Guide to Developing a Scalable Alerting System
7 min read
Introduction
This article explores the development of a Rule-Based alerting and notification system at Middleware. The system, known as the Playbook, aims to notify customers when certain metrics cross predefined thresholds.
The Idea💡
One of my first tasks after joining Middleware as a full time software engineer was to build something known as the Playbook.
The Playbook serves as a Rule-Based alerting system, allowing Engineering managers to receive notifications when specific metrics exceed set thresholds. For instance:
Send an email if developers spend more than 50% of their time on bug fixes in the past week.

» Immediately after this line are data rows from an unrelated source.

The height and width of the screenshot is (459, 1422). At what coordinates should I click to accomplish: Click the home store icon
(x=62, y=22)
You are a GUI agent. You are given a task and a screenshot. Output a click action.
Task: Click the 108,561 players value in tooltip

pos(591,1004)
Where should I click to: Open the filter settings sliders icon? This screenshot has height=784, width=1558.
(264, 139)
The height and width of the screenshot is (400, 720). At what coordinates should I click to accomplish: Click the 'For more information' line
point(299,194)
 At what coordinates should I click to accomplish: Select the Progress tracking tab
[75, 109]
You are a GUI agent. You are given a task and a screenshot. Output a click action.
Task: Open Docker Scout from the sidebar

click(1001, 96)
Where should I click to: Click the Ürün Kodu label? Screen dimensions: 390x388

Send a Slack message if the team’s average PR Rework Time exceeds 6 hours over the last month.
Application Flow
Setting Up Rules and Cadence: Users define alerting rules for their teams and select the time range for rule checks.
Breach Processing: The system reads rules from the database, validates metrics against these rules, and generates notifications for breaches.
Dispatching Notifications: Notifications are sent to users based on their set time zones.
Assumptions
Entities like Users and Teams exist.
Services can provide metric values for Users or Teams within specified time ranges.
A notification dispatcher can send notifications via Slack/Email.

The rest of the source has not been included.